Though Sheriff had held two elected offices as a member of All Nigeria People's Party, he would later join the All Progressives Congress becoming a founding member of that party. In 2014, Sheriff switched affiliation to the People's Democratic Party. He acted as the National Working Committee chair from 16 February 2016 until the National Convention, when he was removed and replaced by Ahmed Makarfi. On 26 April 2018, Sheriff defected back to All Progressives Congress.

==Background==
Ali Modu Sheriff was born in Ngala Town, Ngala Local Government Area, Borno State in 1956. His father was the business tycoon Modu Sheriff, who was also the Galadima of the Borno Emirate. He attended Government Secondary School, Bama (1974–1979). He attended the London School of Business, where he studied Insurance, Banking and Finance.
In 1981, he joined his father's construction company as a Director, later becoming Managing Director. In 1985, he registered his first company. His companies include Meroil Organisation and Union Chase.

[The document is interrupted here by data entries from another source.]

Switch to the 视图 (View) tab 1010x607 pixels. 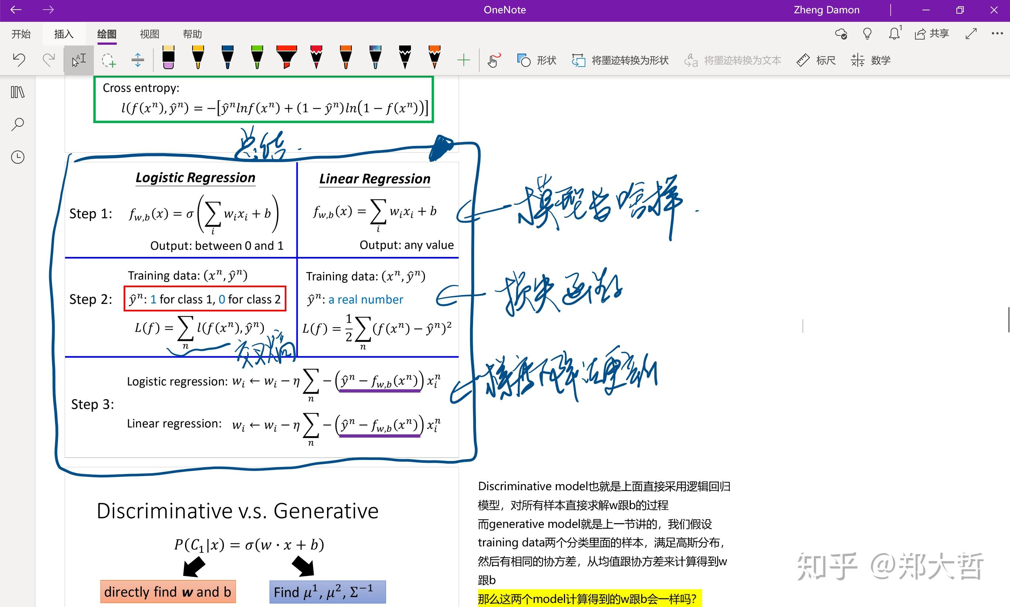tap(149, 34)
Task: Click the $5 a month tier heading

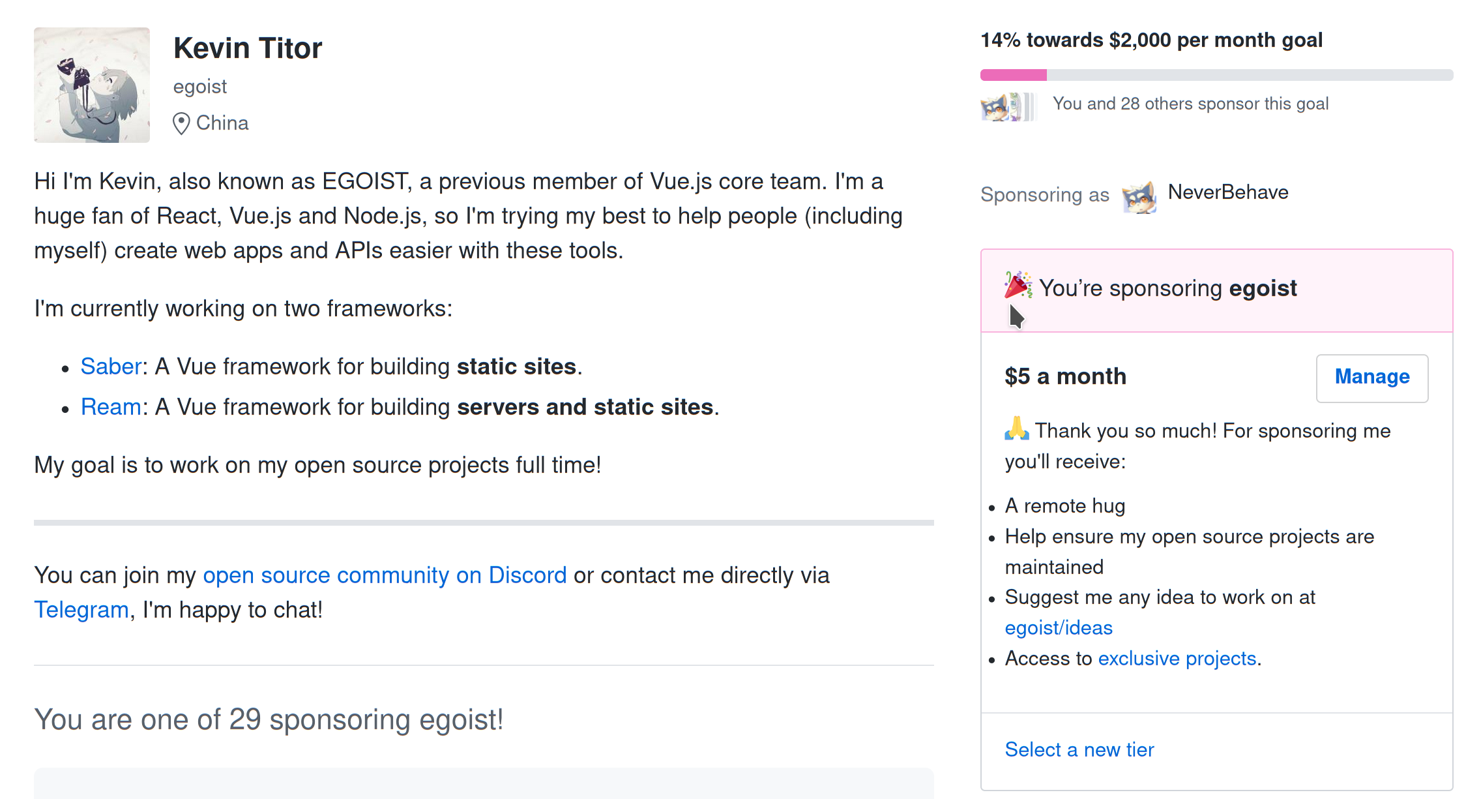Action: coord(1065,376)
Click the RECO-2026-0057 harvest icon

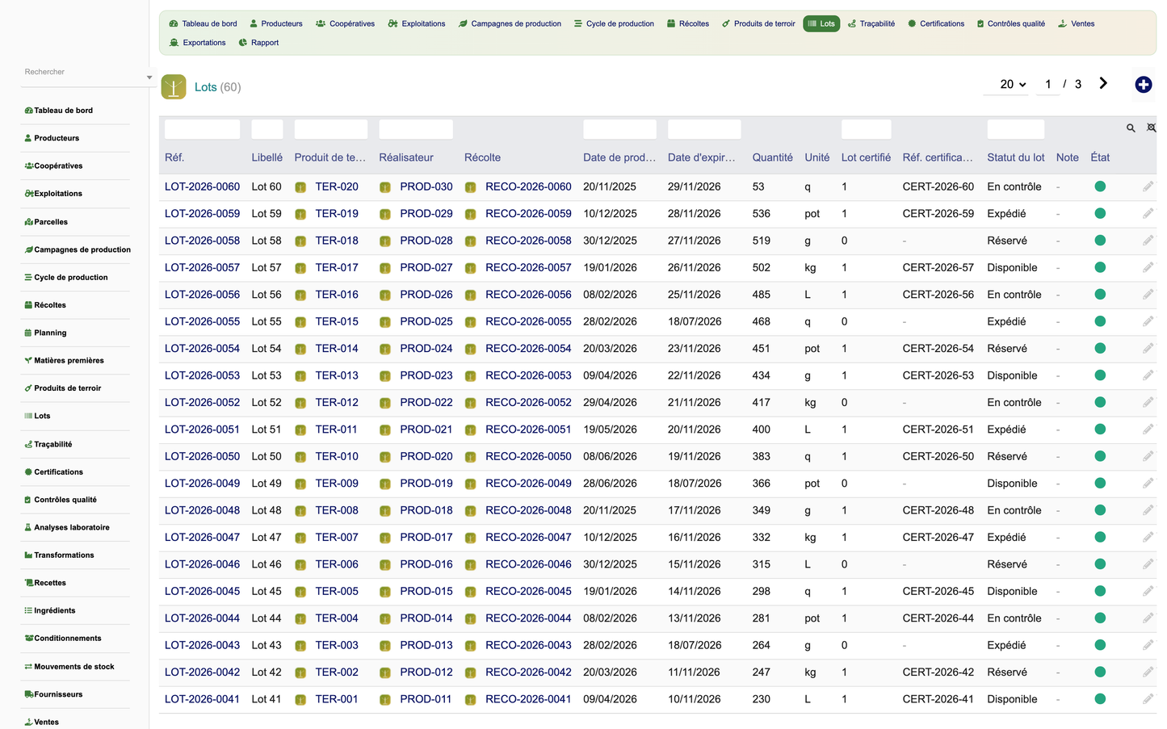(x=470, y=268)
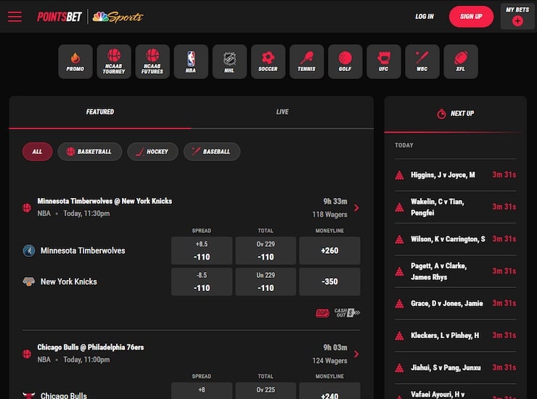Viewport: 537px width, 399px height.
Task: Click the Sign Up button
Action: click(471, 17)
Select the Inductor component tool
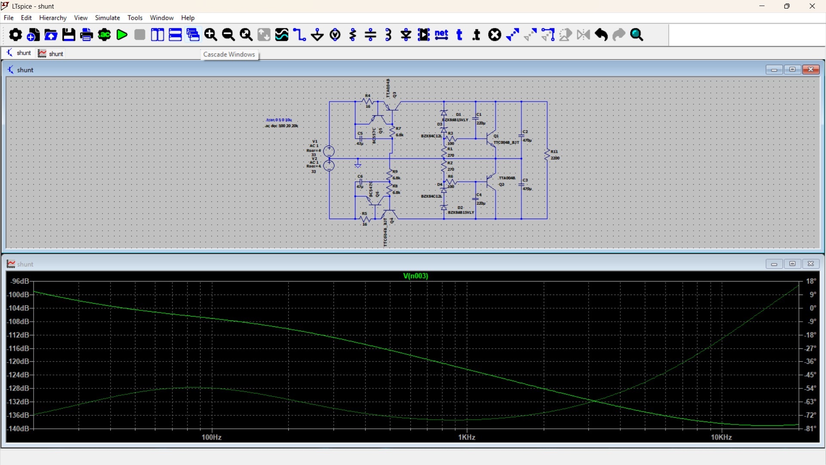The height and width of the screenshot is (465, 826). [388, 35]
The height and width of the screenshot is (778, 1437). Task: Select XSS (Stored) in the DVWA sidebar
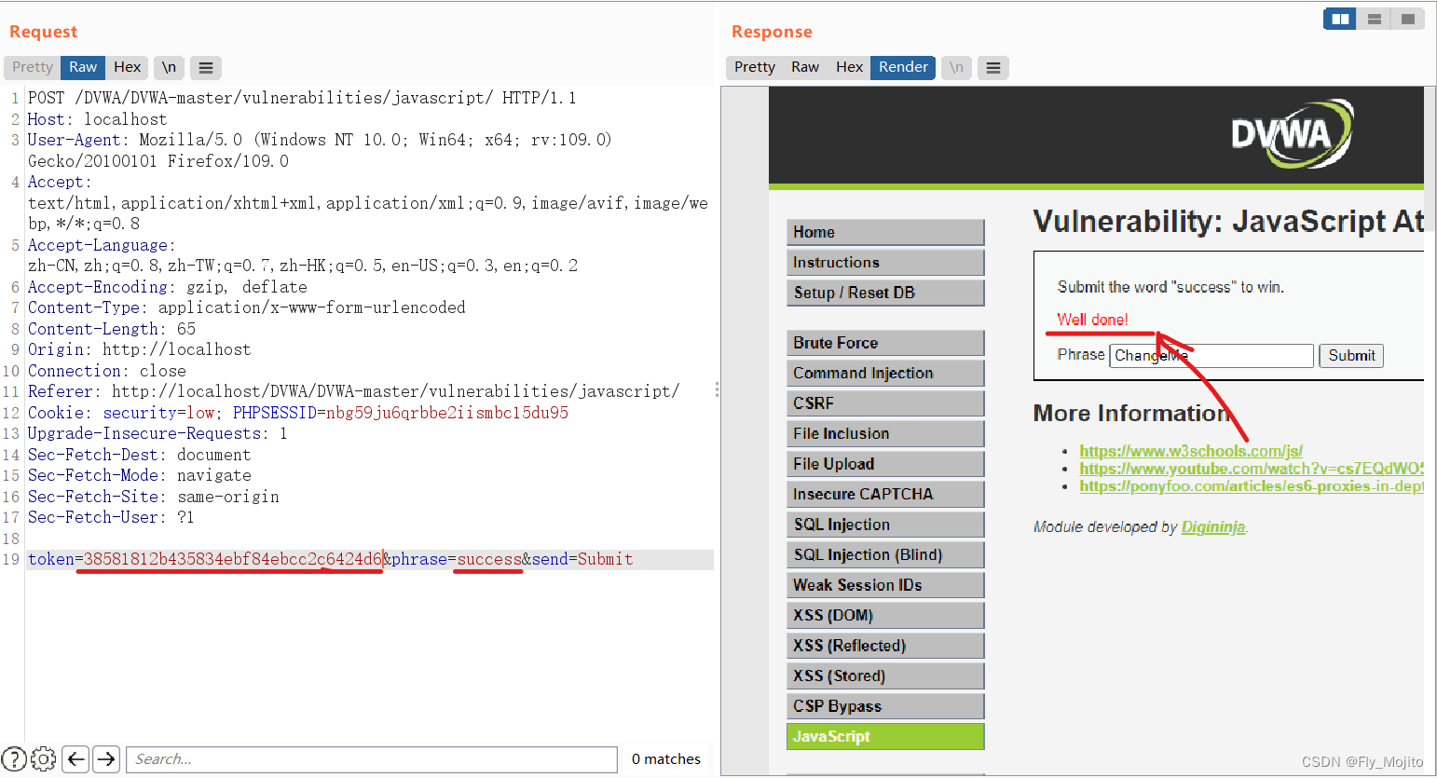click(884, 676)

He was elected as a senator from Borno during the Third Nigerian Republic under the banner of NRC, his opponent then was Kolo Kingibe, wife of the Social Democratic Party (SDP) chairman Babagana Kingibe. He was also a member of the Constitutional Conference and chaired the committee on states and local government.

==Senate career==
Ali Modu Sheriff was elected Senator representing Borno Central on the platform of the National Republican Convention during the Third Republic; he was again elected on the platform of the United Nigeria Congress Party (UNCP) during General Sani Abacha's military regime.
After Nigeria' return to democratic governance, in April 1999 he was again elected Senator, Borno Central on the platform of the All Nigeria Peoples Party (ANPP).

==Governor of Borno State==
In 2003, he ran for Governor of Borno State on the ANPP platform and won. He was re-elected in 2007 and sworn in on 29 May 2007.
In both cases, he defeated the PDP candidate Kashim Ibrahim-Imam.

==PDP National Working Committee==
During 2014, Sheriff switch affiliation to the People's Democratic Party. On 16 February 2016, he became the chairman of PDP National Working Committee (acting), serving until his removal from office at the 2016 National Convention. He was replaced by Ahmed Makarfi as Caretaker Chairman.

==PDP crisis==
The Court of Appeal sitting in Port Harcourt, Rivers State, on Friday 17 February 2017 declared former Borno State Governor, Ali Modu Sheriff as the authentic National Chairman of the People's Democratic Party (PDP). In July 2017, following the verdict from a five-man Supreme Court, Ali Modu Sheriff was removed as the PDP Chairman and Ahmed Mohammed Makarfi reinstated as the National Chairman of PDP.

==Controversy==
Sheriff has been accused of being a sponsor to the Islamic sect Boko Haram by an Australian hostage negotiator, Stephen Davies.